- **SOURCE EXCERPT**:
::::::::

Note: I got the necessary edits in to these posts before the thread was closed. I stick by my conclusions on this. We don't have complete agreement with everyone, but that is ok.

I did a repeat of post 27 of this thread here, because the discussion in the thread that is linked is closely related to what we discussed in the last several posts. I think for the most part, we have discussed Professor Lewin's paradox more than enough, but for completeness I thought I would include this one more time. I'm not sure if anyone might want to comment further, but for a couple of the items, posts 187, 188, 189, and 194 in the linked thread, I would welcome any feedback. The case of the coil with several or many turns is slightly different than Professor Lewin's single open ring, and it appears we do have some agreement now on what the results would be.

Edit: It should be noted that the thread that is linked above was closed, mostly due to some large disagreement that there was at the time. It looks to me though that some of the issues are finally getting resolved, and we are seeing more agreement.

additional comment: Using $\int E_s \, dl$, we now IMO have a more complete explanation for what is going on with the inductor, than somewhat logically, but seemingly an incomplete explanation of multiplying the changing flux by the number of turns $N$ to get the emf. It left open what to do in the case that there is e.g. $N=2.5$ turns. With the introduction of $E_s$ and $E_{induced}$ we can more accurately predict and calculate what will result in some of these cases.

::::::::

Data entries
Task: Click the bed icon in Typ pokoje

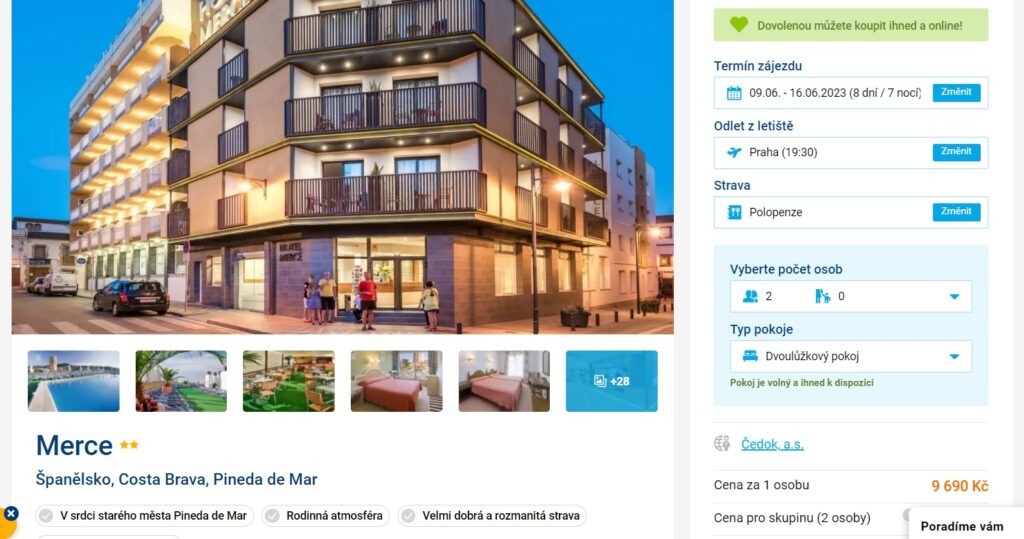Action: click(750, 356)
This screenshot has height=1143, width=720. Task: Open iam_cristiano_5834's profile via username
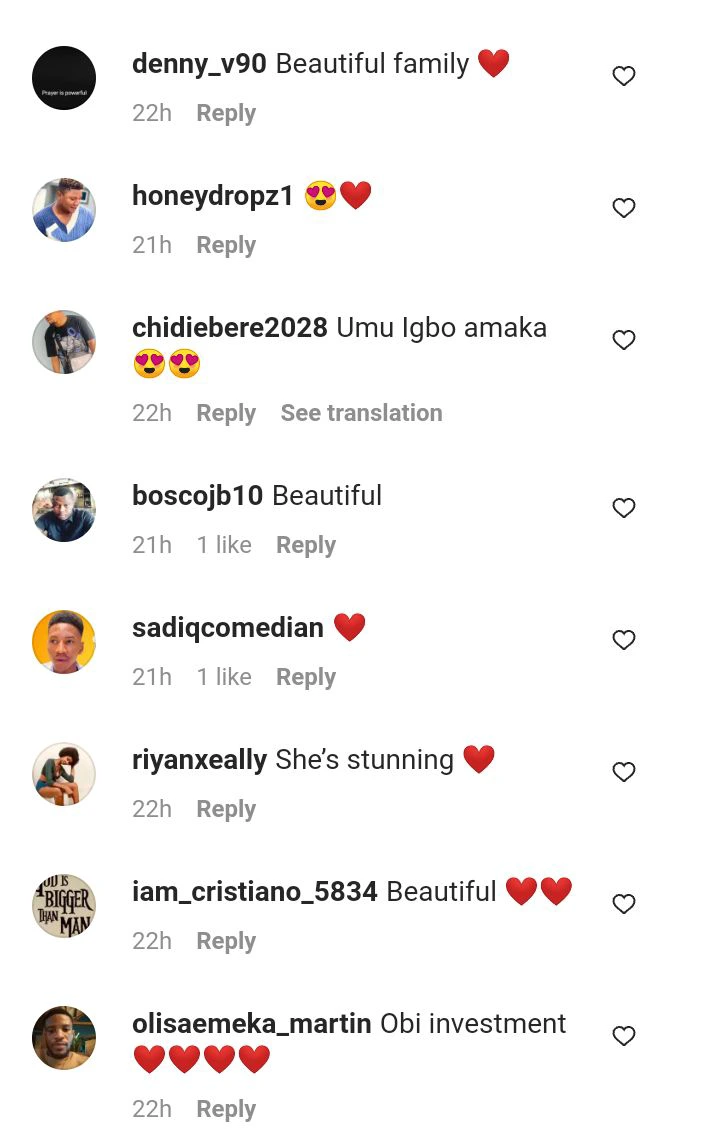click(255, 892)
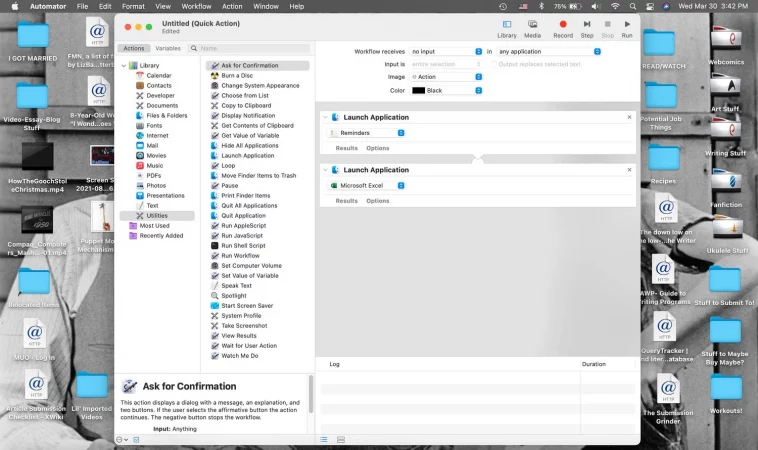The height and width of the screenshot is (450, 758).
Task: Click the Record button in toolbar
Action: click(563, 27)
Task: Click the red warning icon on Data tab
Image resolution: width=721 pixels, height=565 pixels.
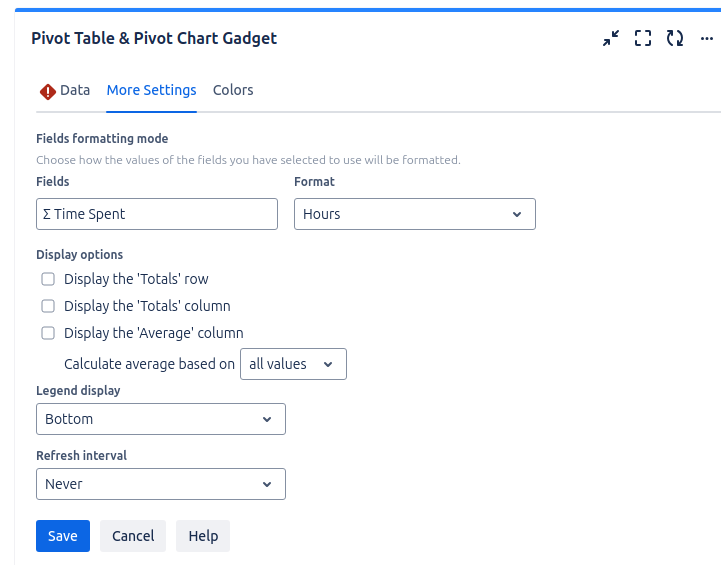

::::::::

- **WHAT IS ASKED**:
Reproduce the stretch of the forum excerpt on Professor Lewin's paradox from "Edit: It should" through "of these cases.".

- **TASK RESPONSE**:
Edit: It should be noted that the thread that is linked above was closed, mostly due to some large disagreement that there was at the time. It looks to me though that some of the issues are finally getting resolved, and we are seeing more agreement.

additional comment: Using $\int E_s \, dl$, we now IMO have a more complete explanation for what is going on with the inductor, than somewhat logically, but seemingly an incomplete explanation of multiplying the changing flux by the number of turns $N$ to get the emf. It left open what to do in the case that there is e.g. $N=2.5$ turns. With the introduction of $E_s$ and $E_{induced}$ we can more accurately predict and calculate what will result in some of these cases.